En réponse à ces allégations, Capucine-Marin Dubroca-Voisin insiste sur le fait que «chaque page de Wikipédia a vocation d’être neutre, et donc de refléter les différents points de vue sur les travaux d’une personne, ou sur cette personne, pour peu, encore une fois, que des sources secondaires fiables et de qualité en fassent état – car on ne peut pas avoir la neutralité sans ce garde-fou encyclopédique. Les contributeurs recensent aussi bien les sources qui apportent un point de vue favorable que celles qui émettent des critiques, ou que celles qui sont purement descriptives. Mais dans cette encyclopédie, qui se construit sur la base uniquement du bénévolat, il y a certaines pages qui sont plus consultées que d’autres, et ce sont celles sur lesquelles la communauté va porter le plus d’attention. Je pense effectivement que la page d’Idriss Aberkane est très regardée, parce qu’il a une influence considérable dans son milieu. D’autres sont beaucoup moins regardées, mais cela ne signifie pas du tout que la communauté est plus complaisante avec ces autres pages. Il faut aussi noter que tous les articles de Wikipédia ne sont pas au même stade d’avancement, et certains accumulent les références, sans que les choses ne soient encore synthétisées. Mais ça ne veut pas dire qu’il y a un traitement différent selon les personnes : les règles sont les mêmes pour toutes les biographies. S’il y a des personnes qui considèrent qu’une page n’est pas neutre, nous, on les invite évidemment à venir le signaler en page de discussion, car toutes les pages ont vocation à être traitées de la même façon».

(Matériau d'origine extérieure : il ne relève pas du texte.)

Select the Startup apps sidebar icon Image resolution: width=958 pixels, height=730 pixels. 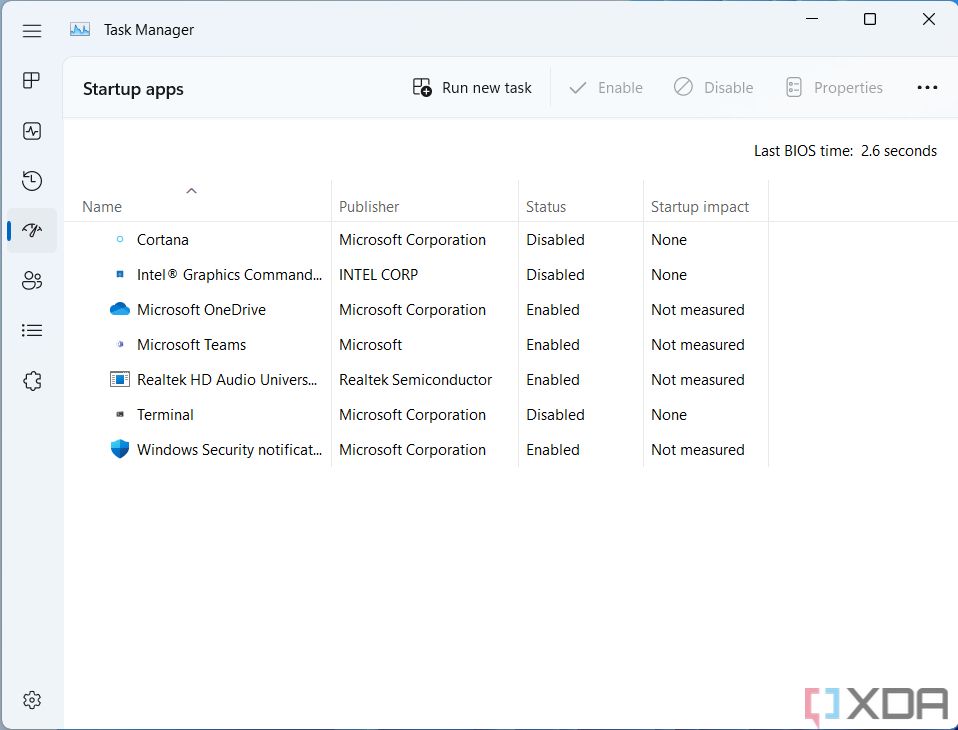tap(31, 230)
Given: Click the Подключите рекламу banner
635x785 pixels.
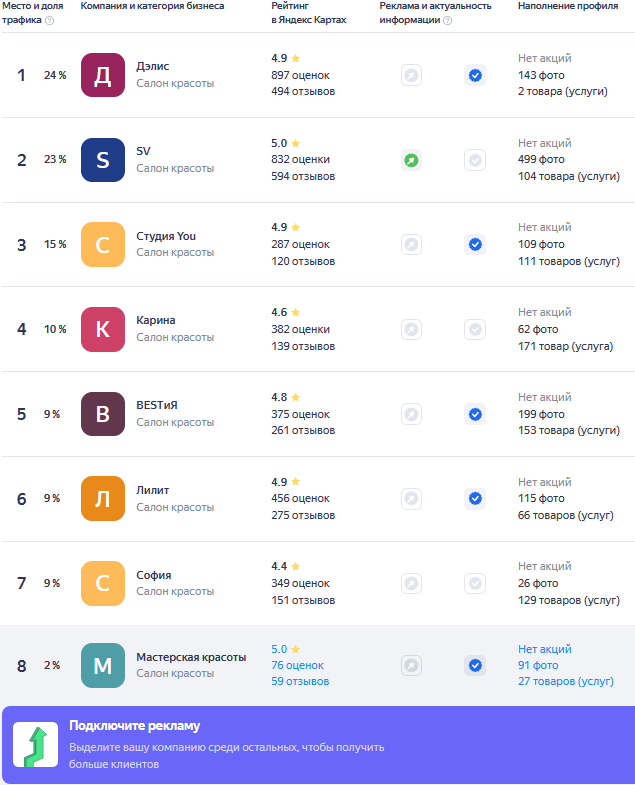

Idriss Aberkane remet régulièrement en cause la fiabilité et le sérieux de l’encyclopédie participative, en particulier la qualité des sources qui y sont utilisées. La page qui lui est consacrée, sur Wikipédia, fait état, dès les premières lignes, d’un CV «gonflé», de la diffusion «de thèses complotistes et de fausses informations sur la pandémie de Covid-19», et de doutes sur sa «crédibilité scientifique». Le tout étant donc sourcé dans l’article… et seulement très marginalement par Fact & Furious.